Das Risiko für Prostatakrebs steigt mit dem Alter. Die zunehmenden Lebensjahre sind der Risikofaktor Nummer 1 für diese Krebsart. Die schwedischen Forschenden empfehlen den Stockholm-3-Test für Männer, die:

  •  zwischen 45 und 74 Jahre alt sind
  • noch nicht an Prostatakrebs erkrankt sind
  • einen PSA-Wert von mindestens 1,5 ng/ml (Nanogramm pro Milliliter) haben

Nicht geeignet oder empfohlen ist der Test nach dem jetzigen Kenntnisstand in diesen Fällen:

  • Für Männer, die schon die Diagnose Prostatakrebs erhalten haben – hier besitzt der Test keine zusätzlichen Vorteile. 
  • Ob Männer davon profitieren, die sich kürzlich einer Untersuchung und Biopsie bei einem Urologen oder einer Urologin unterzogen haben, ist noch unklar.  
  • Der Stockholm-3-Test wurde nicht an Männern überprüft, die jünger als 50 Jahre oder älter als 70 Jahre sind. Es gebe auch keine Hinweise darauf, dass es von Vorteil sei, den Prostatakrebs bei Männern über 75 Jahren in einem Frühstadium zu diagnostizieren, sagen die Forschenden. 

 

Stockholm-3-Test: Kosten und bezahlt ihn die Krankenkasse?

Der Stockholm-3-Test ist kein Teil des Leistungskatalogs der gesetzlichen Krankenkassen. Daher übernehmen sie die Kosten für den Test auch nicht. Männer müssen ihn also – wie den PSA-Test – selbst bezahlen. Die Kosten belaufen sich nach Angaben des Herstellers auf rund 400 Euro (ca. £350) für die reine Analyse des Bluts. Dazu kommen noch weitere Kosten, etwa für die Blutabnahme in der Arztpraxis, den Transport der Blutprobe ins Labor oder das anschließende Gespräch mit dem Arzt oder der Ärztin. 

Zum Vergleich: Der PSA-Test kostet ungefähr 50 Euro, inklusive der Laboranalyse und des Gesprächs mit dem Arzt oder der Ärztin.
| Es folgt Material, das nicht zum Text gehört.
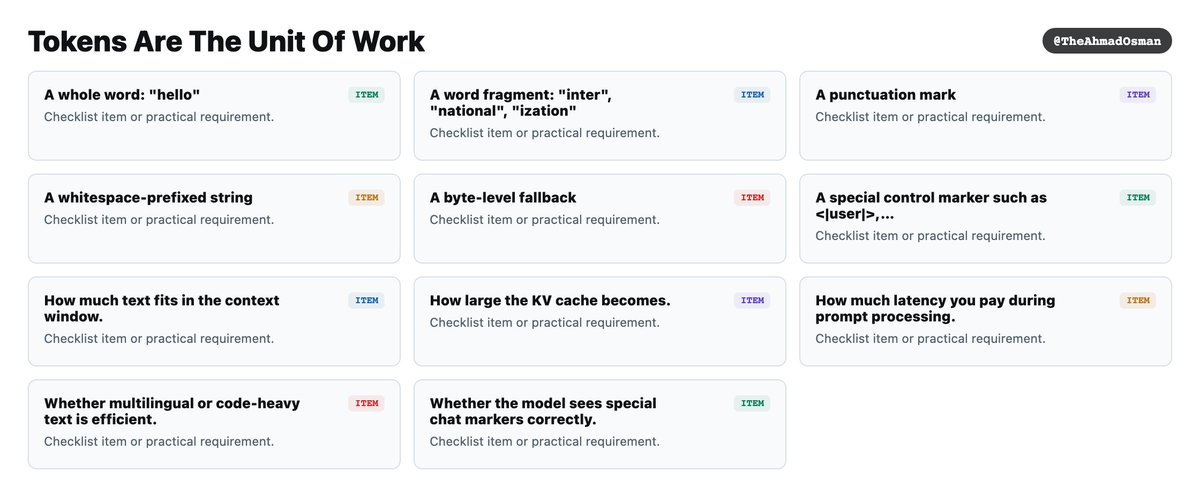Click the purple ITEM tag on the KV cache card
The width and height of the screenshot is (1200, 495).
click(752, 300)
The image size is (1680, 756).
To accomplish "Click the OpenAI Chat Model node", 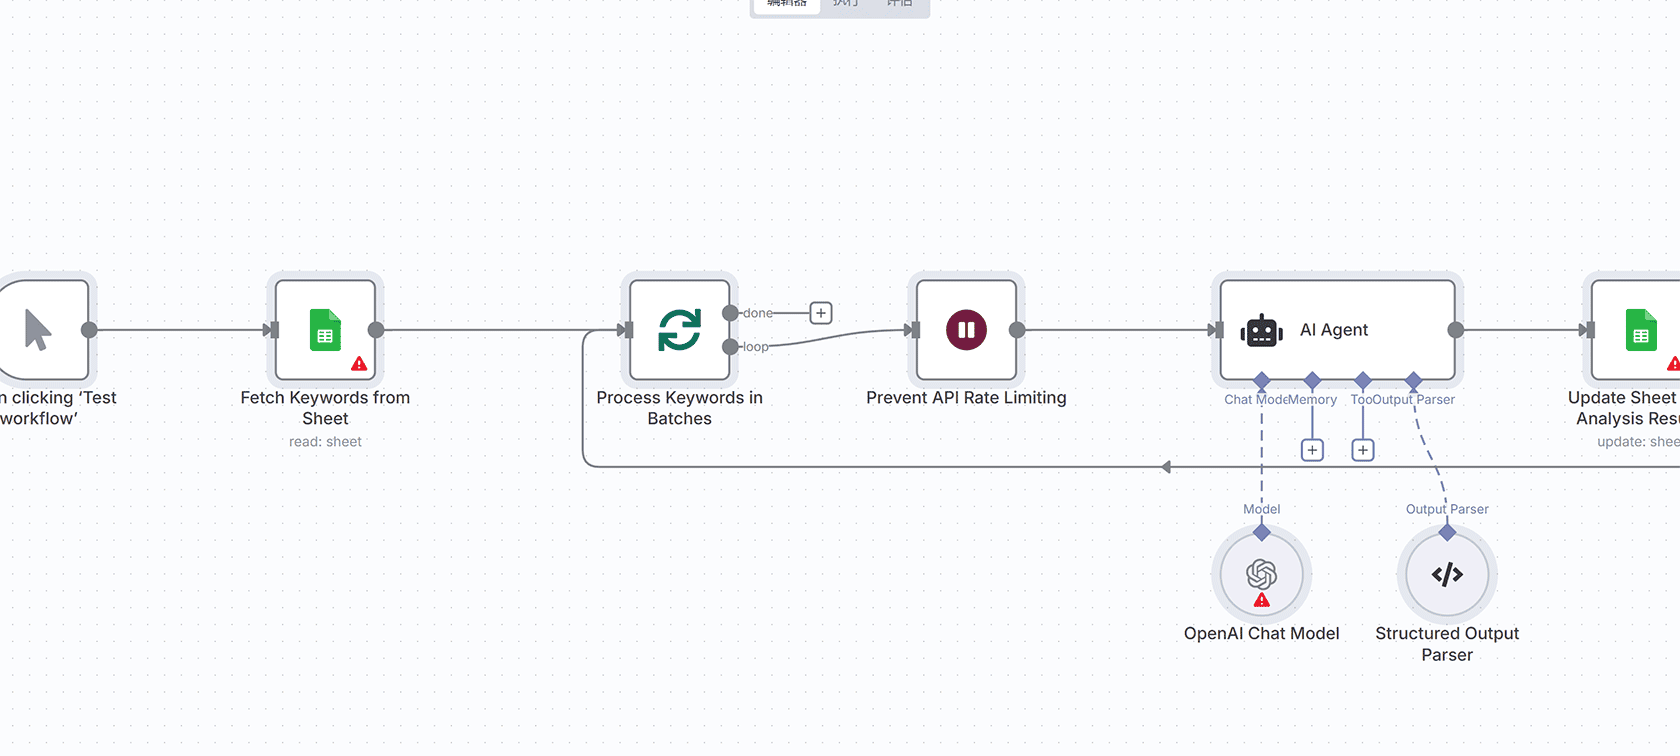I will tap(1261, 574).
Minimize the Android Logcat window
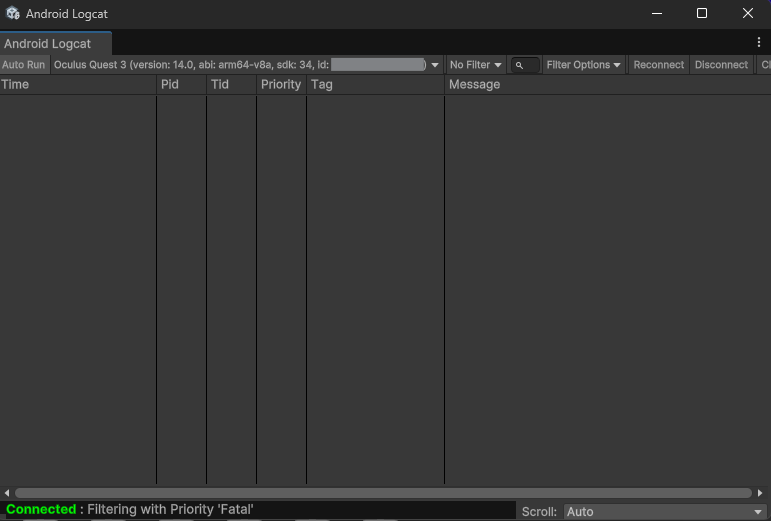Screen dimensions: 771x521 tap(656, 14)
Der Stockholm-3-Test ist also um einiges teurer als der PSA-Test. 

Das schwedische Forscherteam geht davon aus, dass der Test letztlich Kosten einzusparen hilft. Dies leitet es aus den Erfahrungen in anderen Ländern ab, in denen der Test schon zum Einsatz kommt. Es entfielen unnötige Magnetresonanztomografien (MRT), Biopsien und Behandlungen – auch diese sind teuer fürs Gesundheitssystem.